## Information provided
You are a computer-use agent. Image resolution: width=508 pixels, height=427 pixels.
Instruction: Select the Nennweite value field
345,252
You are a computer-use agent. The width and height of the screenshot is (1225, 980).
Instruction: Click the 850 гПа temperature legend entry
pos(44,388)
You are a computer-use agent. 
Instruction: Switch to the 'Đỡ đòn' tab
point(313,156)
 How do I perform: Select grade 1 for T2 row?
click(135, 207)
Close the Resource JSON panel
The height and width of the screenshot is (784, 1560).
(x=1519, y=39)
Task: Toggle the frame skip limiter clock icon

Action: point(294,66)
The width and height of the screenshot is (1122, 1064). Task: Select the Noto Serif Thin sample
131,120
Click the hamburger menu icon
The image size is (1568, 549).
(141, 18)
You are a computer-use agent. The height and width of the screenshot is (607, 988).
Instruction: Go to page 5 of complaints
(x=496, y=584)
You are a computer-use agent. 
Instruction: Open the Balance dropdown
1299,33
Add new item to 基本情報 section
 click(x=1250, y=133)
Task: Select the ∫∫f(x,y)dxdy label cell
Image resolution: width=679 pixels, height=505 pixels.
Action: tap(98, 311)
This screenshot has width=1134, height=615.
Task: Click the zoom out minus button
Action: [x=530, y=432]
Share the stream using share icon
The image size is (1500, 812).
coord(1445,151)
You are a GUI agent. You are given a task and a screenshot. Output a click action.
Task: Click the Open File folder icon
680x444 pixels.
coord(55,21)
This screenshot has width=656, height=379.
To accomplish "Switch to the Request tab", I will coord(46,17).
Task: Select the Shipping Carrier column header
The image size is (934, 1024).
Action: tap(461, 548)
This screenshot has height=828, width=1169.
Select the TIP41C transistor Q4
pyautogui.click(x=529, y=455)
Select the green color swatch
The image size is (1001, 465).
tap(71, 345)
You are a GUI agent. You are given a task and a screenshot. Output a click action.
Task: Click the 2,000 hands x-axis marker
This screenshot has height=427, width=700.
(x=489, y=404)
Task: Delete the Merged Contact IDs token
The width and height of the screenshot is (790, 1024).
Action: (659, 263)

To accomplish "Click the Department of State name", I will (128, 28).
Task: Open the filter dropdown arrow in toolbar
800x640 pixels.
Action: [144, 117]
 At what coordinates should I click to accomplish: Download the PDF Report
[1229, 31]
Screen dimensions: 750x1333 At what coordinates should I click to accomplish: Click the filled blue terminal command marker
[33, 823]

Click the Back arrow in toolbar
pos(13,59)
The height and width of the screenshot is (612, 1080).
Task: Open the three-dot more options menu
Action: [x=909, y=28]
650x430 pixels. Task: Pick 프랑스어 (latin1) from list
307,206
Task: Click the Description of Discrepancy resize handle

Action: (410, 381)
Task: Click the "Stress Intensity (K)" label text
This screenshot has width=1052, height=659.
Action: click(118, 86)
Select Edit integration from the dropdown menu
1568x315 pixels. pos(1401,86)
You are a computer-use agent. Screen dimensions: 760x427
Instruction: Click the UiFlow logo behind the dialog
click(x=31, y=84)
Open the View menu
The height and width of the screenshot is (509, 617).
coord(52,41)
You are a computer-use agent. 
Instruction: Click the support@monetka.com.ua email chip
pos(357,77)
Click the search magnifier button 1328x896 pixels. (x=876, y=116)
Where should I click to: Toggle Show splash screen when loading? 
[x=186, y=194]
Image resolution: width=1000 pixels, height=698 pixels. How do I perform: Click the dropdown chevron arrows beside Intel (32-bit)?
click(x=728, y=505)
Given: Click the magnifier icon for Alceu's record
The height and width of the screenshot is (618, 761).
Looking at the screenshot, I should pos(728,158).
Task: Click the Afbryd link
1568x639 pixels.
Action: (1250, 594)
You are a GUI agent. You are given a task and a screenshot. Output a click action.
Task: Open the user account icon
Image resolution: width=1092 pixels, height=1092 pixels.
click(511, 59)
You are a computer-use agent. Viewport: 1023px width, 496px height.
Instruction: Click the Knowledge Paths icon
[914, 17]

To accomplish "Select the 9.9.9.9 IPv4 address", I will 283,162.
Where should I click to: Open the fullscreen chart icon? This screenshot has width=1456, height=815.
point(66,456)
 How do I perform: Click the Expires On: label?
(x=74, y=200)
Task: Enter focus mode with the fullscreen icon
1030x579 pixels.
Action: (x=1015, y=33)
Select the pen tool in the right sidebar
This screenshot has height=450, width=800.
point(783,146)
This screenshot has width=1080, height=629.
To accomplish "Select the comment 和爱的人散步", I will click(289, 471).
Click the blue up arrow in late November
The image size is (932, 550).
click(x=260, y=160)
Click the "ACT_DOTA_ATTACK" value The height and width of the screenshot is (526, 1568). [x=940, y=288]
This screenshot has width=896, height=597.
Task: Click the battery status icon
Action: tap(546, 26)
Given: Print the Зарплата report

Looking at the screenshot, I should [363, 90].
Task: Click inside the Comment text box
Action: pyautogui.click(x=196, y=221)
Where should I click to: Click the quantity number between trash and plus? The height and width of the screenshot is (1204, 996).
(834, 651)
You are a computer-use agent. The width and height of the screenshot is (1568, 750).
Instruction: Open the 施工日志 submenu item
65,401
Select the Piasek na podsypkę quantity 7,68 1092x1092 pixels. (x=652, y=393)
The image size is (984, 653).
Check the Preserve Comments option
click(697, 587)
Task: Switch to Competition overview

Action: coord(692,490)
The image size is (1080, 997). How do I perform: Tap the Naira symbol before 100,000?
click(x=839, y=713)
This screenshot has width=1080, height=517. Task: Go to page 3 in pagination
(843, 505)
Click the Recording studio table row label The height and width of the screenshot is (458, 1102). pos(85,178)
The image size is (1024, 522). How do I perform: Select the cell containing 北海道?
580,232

## The problem
Exactly as written, repeat the lines from the start of the listing through the line containing "You are a computer-use agent. The height", both included.

## Exercise solution
You are a computer-use agent. Image resolution: width=508 pixels, height=427 pixels.
Instruction: Select the Nennweite value field
345,252
You are a computer-use agent. The width and height of the screenshot is (1225, 980).
Instruction: Click the 850 гПа temperature legend entry
pos(44,388)
You are a computer-use agent. 
Instruction: Switch to the 'Đỡ đòn' tab
point(313,156)
 How do I perform: Select grade 1 for T2 row?
click(135, 207)
Close the Resource JSON panel
The height and width of the screenshot is (784, 1560).
(x=1519, y=39)
Task: Toggle the frame skip limiter clock icon

Action: point(294,66)
The width and height of the screenshot is (1122, 1064). Task: Select the Noto Serif Thin sample
131,120
Click the hamburger menu icon
The image size is (1568, 549).
(141, 18)
You are a computer-use agent. The height and width of the screenshot is (607, 988).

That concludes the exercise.